Document excerpt:
## begin

How AlphaZero Wins

by admin on December 15, 2017

So far I have looked at three games from the AlphaZero-Stockfish match: #5, #9, and #10 from the ten games provided in the arXiv preprint. All three are amazingly similar, and at the same time they are amazingly unlike almost any other game I’ve ever seen. In each case AlphaZero won by sacrificing a piece for compensation that didn’t fully emerge until at least 15 or 20 moves later.

To me this can’t be an accident. It points to a fundamental difference between the alpha-beta search paradigm used by almost all existing chess engines and the deep-learning paradigm used by AlphaZero. The former approach is much more intuitive: you look at each of your moves, then the best responses of the opponent, then your best responses to those responses, and so on. You always need some way of evaluating the positions at the end of the search tree so you can say which is “best.” For that purpose, previous chess engines have leveraged all sorts of knowledge that the human engineers have programmed into them (with the advice of grandmasters).

## end

What you need to do: Using the AlphaZero article above, decide whether each statement agrees with it. Answer yes or no for each, and quote the words that decide it: (a) The author has studied three games from the AlphaZero-Stockfish match. (b) AlphaZero's compensation for the sacrificed piece showed up within a few moves. (c) The author considers the alpha-beta approach the more intuitive one.

Recorded data:
## begin

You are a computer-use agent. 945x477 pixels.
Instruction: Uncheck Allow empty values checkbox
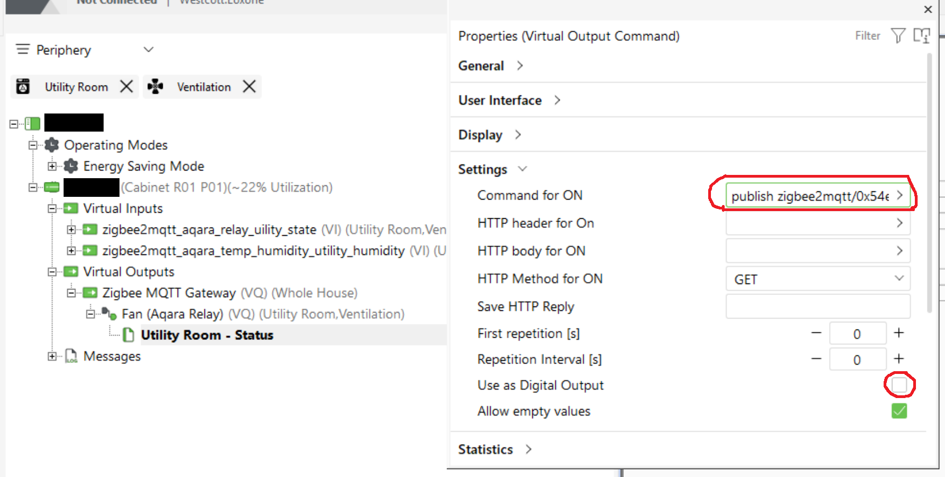pos(899,411)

## end

Output of the task:
(a) Yes: "So far I have looked at three games from the AlphaZero-Stockfish match"
(b) No: "compensation that didn’t fully emerge until at least 15 or 20 moves later"
(c) Yes: "The former approach is much more intuitive"